Given all the preceding possibilities for failure it should be apparent why Belts are strongly encouraged to move to Continuous metrics versus Attribute ones. If only Attribute measures are feasible, there are some actions that help improve reliability of the metric, but there really are no guarantees in this area:

  • Set very clear Operational Definitions of the metric and defect classifications.

  • Train and certify appraisers and revisit this on a regular basis.

  • Break up the numbing rhythm with pauses.

    • Introduce greater variety into the job by giving a wider assortment of duties or greater responsibility

    • Arrange for frequent job rotation.

    • Introduce regular rest periods.

  • Enhance faults to make them more noticeable.

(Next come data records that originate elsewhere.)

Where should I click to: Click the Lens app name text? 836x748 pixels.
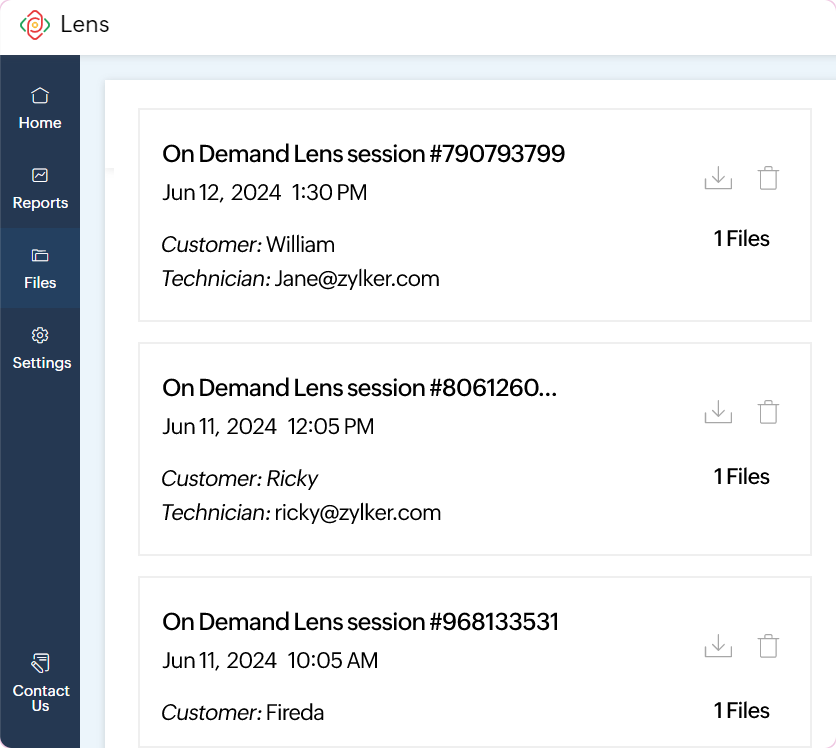(x=85, y=25)
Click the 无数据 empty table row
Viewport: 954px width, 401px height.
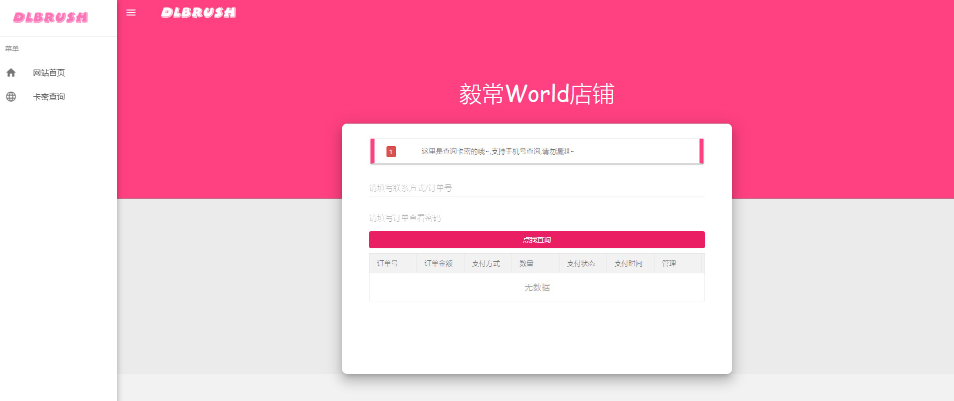coord(537,288)
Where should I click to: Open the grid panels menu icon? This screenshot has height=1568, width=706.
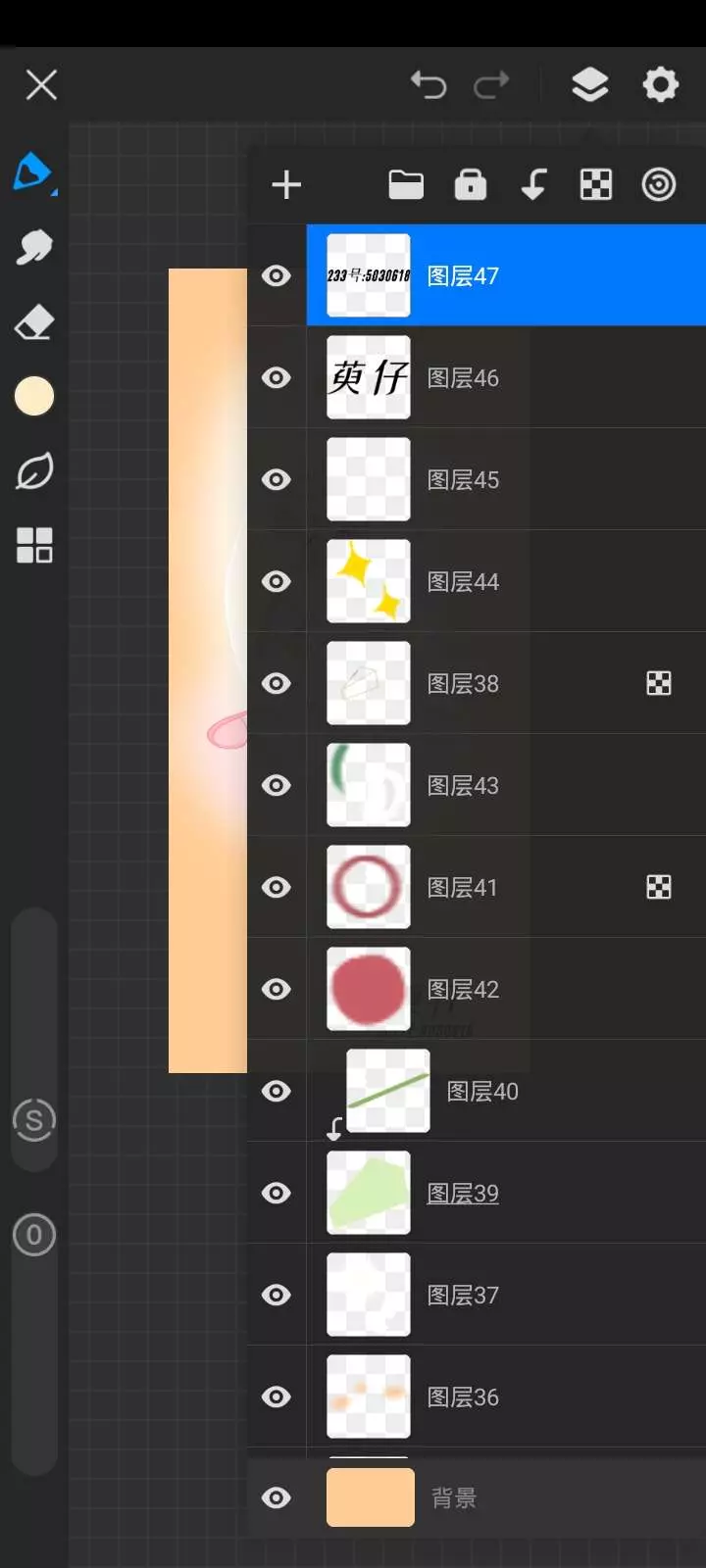34,545
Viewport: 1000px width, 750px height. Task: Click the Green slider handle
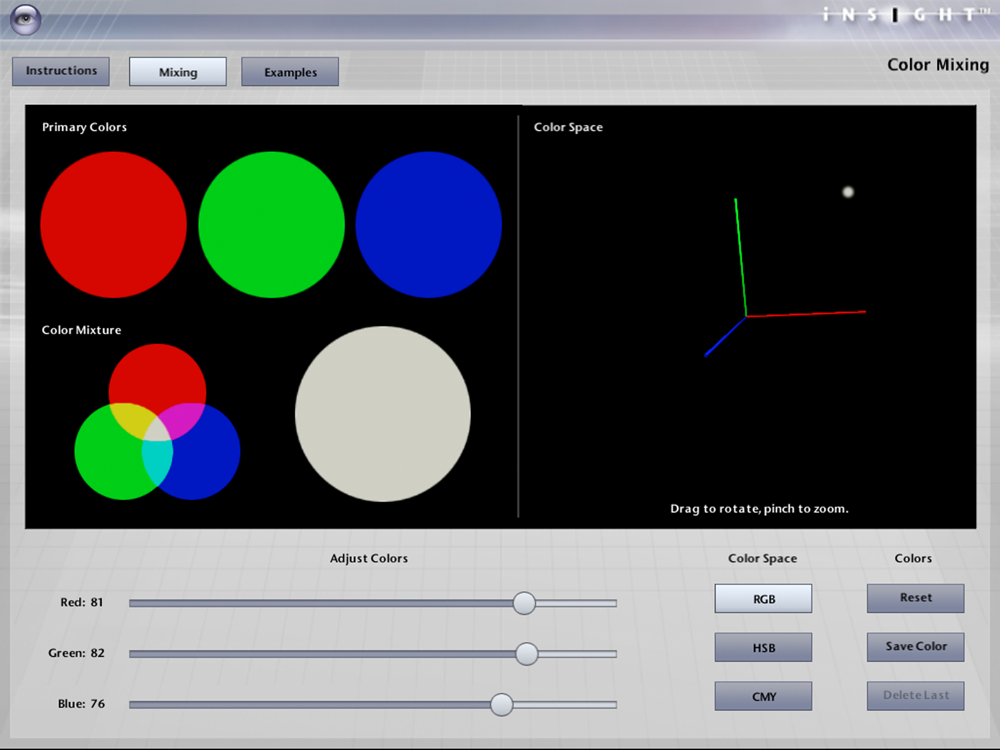pos(527,654)
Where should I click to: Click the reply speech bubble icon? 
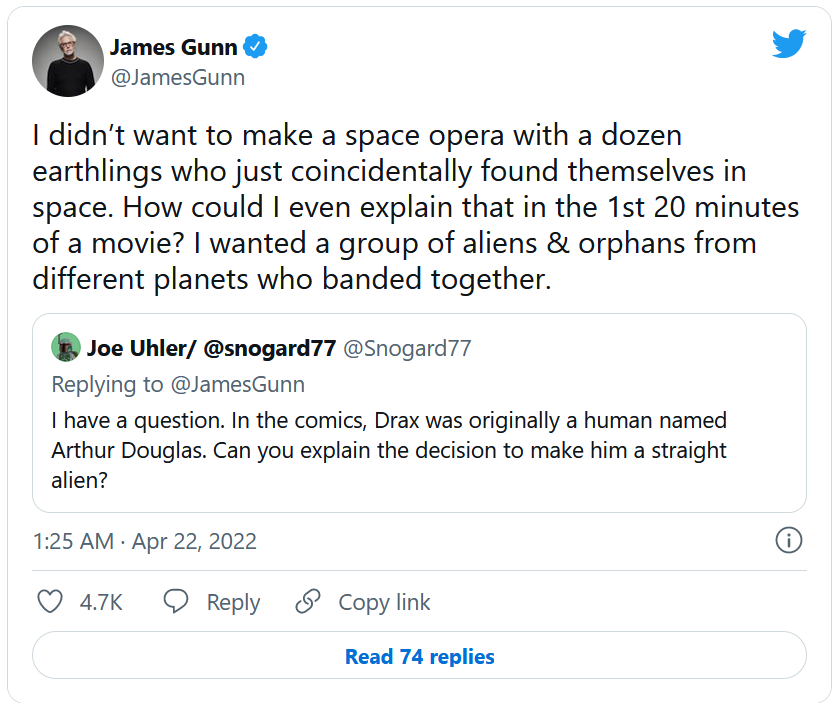coord(177,602)
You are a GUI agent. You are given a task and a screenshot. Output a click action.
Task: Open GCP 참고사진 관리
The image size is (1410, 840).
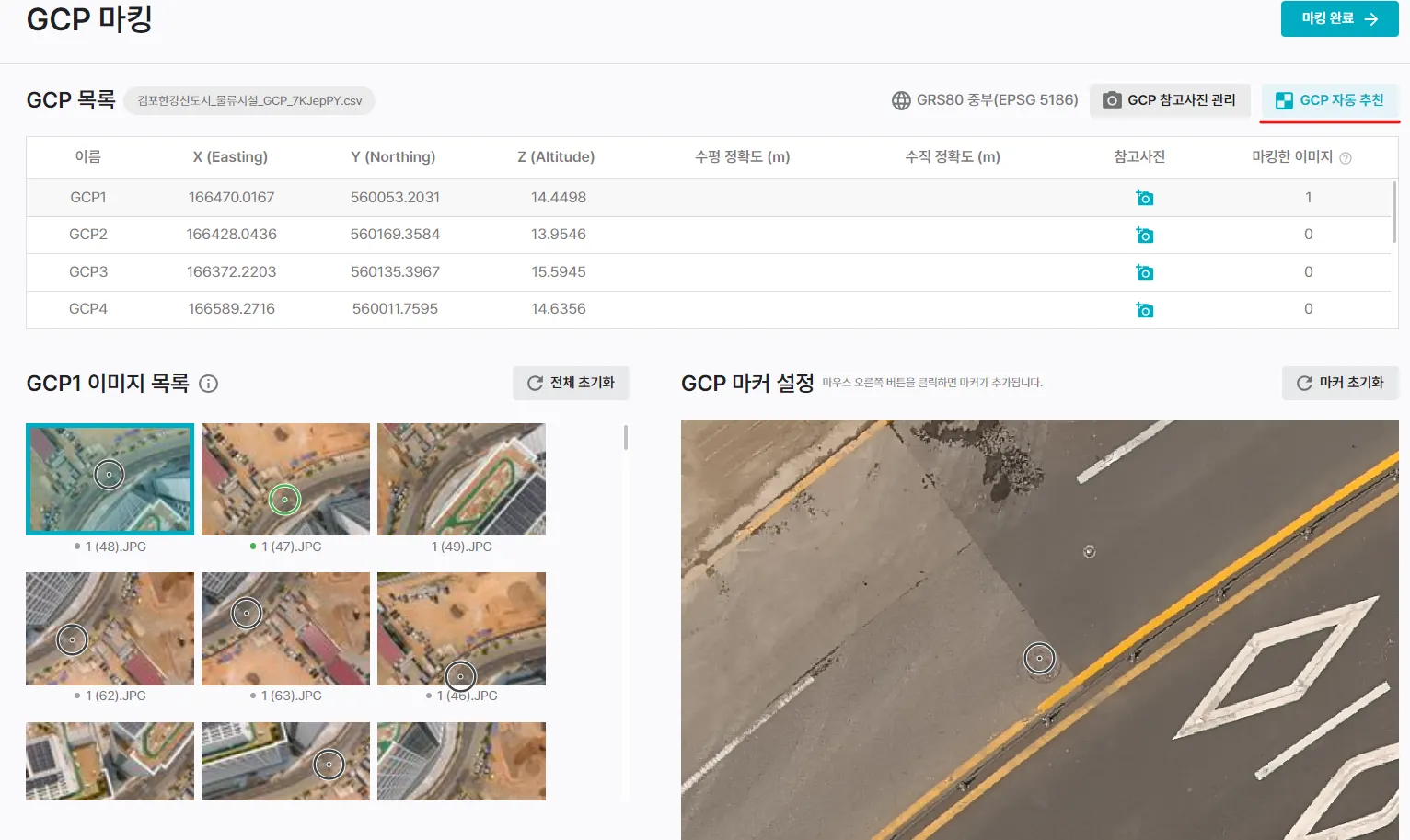[1169, 100]
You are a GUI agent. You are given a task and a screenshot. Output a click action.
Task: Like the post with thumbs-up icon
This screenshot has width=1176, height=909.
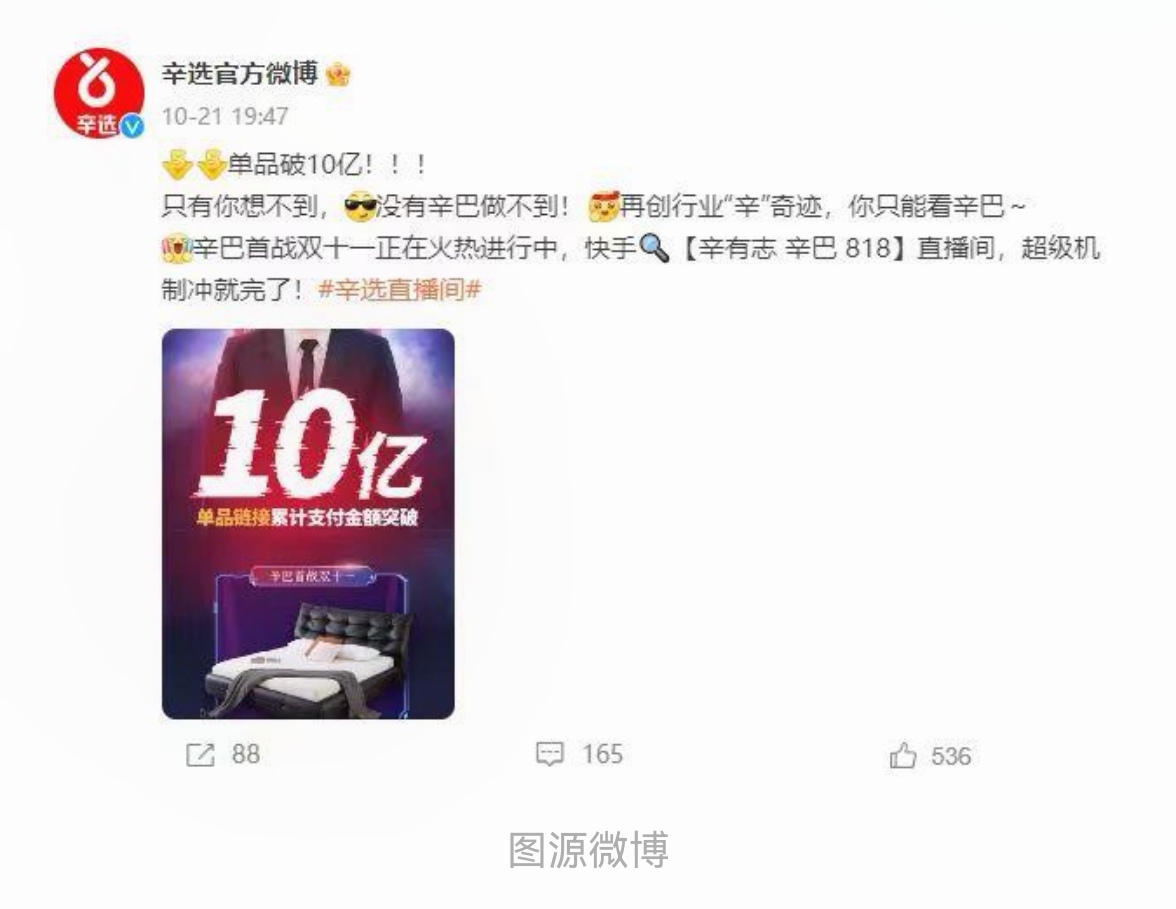click(x=903, y=755)
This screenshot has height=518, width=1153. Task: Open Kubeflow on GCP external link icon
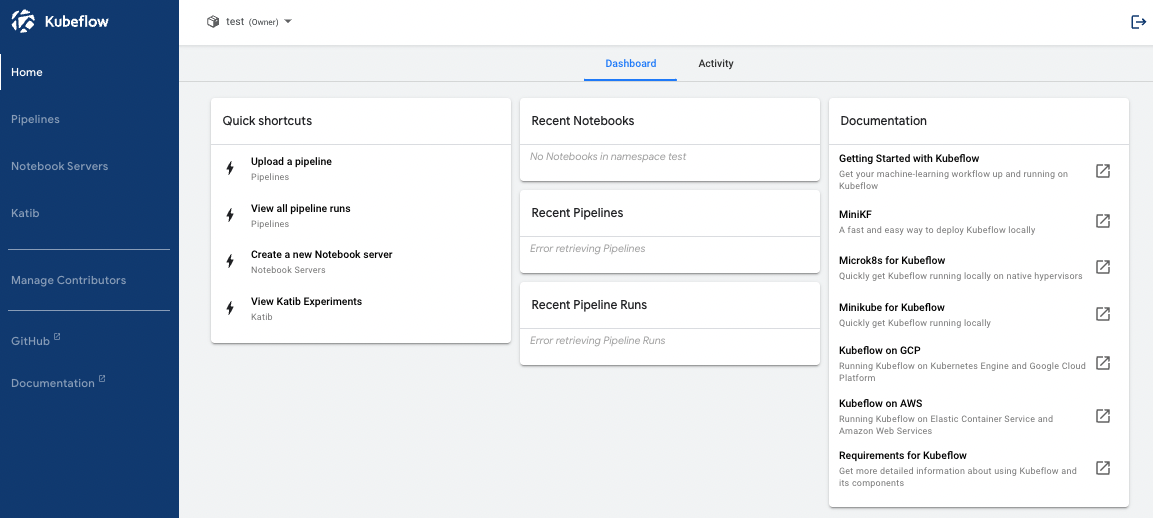pos(1103,363)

    • Sense Multipliers Optical magnifiers, sound amplifiers, and other devices to expand the ability of the unaided human to sense the defects/categories.

    • Masks Used to block out the appraisers view of irrelevant characteristics to allow focus on key responsibilities.

    • Templates These are a combination of a gage, a magnifier, and a maskfor example, a cardboard template placed over terminal boards. Holes in the template mate with the projecting terminals and serve as a gage for size. Any extra or misplaced terminal prevents the template from seating properly. Missing terminals become evident because the associated hole is empty.

    • Overlay These are visual aids in the form of transparent sheets on which guidelines or tolerance lines are drawn. Judging size or location of product elements is greatly simplified by such guidelines.

    • Checklists For example, pre-flight checklist on aircraft.

    • Product Redesign In some situations, the product design makes access difficult or places needless complexity or burden on the inspectors. In such cases, product redesign can help reduce inspector errors, as well as operator errors.

    • Error Proofing There are many forms of this, such as redundancy, countdowns, and fail-safe methods (see "Poka Yoke (Mistake Proofing)" in this chapter).

    • Automation Replacement of repetitive inspection with automation that makes no inadvertent errors after the setup is correct and stable. Clearly there are limitations here of cost and the current state of technology.

    • Visual aids Keep an appraiser from having to rely on memory of the standard. The appraiser is provided with a physical standard or photographs against which to make direct comparisons. For example, in the automobile industry, painted plates are prepared exhibiting several scratches of different measured widths and other visual blemishes to define defects in the paint finish.

Attribute Measurement Systems are certainly the most difficult to improve, and it is important to check continually for appraiser understanding. It is generally useful to capture data on a routine basis on the proportion of items erroneously accepted or rejected and applying Statistical Process Control to the Measurement System based on this.